Handling of routine sanitization tasks

Nurses work in many different healthcare settings and handle various tasks, but their work often involves disinfectant use to keep patients safe and prevent infections.[22-25] The COVID-19 pandemic increased the need for thorough sanitizing and disinfecting in healthcare, which requires dedicated staff and extensive time–two things in high demand in today’s healthcare world. However, growing research has raised concern about the health risks nurses face from repeated exposure to these cleaning agents–particularly the increased risk of developing respiratory conditions such as asthma.[23,24,26] Studies have consistently shown that nurses, more than many other healthcare workers, are at a heightened risk for occupational asthma.[23] This is likely due to their frequent use of bleach, ammonia, quaternary ammonium compounds (quats), and aerosolized disinfectants used for cleaning medical instruments and surfaces.[23,24,27,28] Although the exact causes are still being studied, it is becoming increasingly clear that long-term exposure to certain disinfectants is linked to respiratory issues in healthcare workers.[27]

In addressing this challenge, specialists advocate for a comprehensive infection control strategy that protects patients and promotes the overall well-being of frontline healthcare workers.[25] As part of this evolution, healthcare systems are increasingly turning to technological solutions for assistance. Medical robots are being developed and deployed to healthcare settings to aid in cleaning and disinfection.[29,30] For instance, ultraviolet disinfection robots are emerging as a practical option for handling routine sanitization tasks. These robots have the potential to perform repetitive, time-consuming cleaning duties, reducing exposure risks for nurses.

-=-=-

WORK ORDER:
Please answer these questions from the passage on nurses and disinfectants:
1. Which respiratory condition does it single out as a risk for nurses?
2. Which four kinds of cleaning agents does it list as frequently used by nurses?
3. What type of robot does it give as an example for routine sanitization?

RECORDED DATA:

-=-=-

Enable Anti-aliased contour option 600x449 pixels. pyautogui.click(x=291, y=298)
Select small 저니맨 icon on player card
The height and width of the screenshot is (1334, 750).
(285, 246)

-=-=-

TASK RESPONSE:
1. Asthma.
2. Bleach, ammonia, quaternary ammonium compounds (quats), and aerosolized disinfectants.
3. Ultraviolet disinfection robots.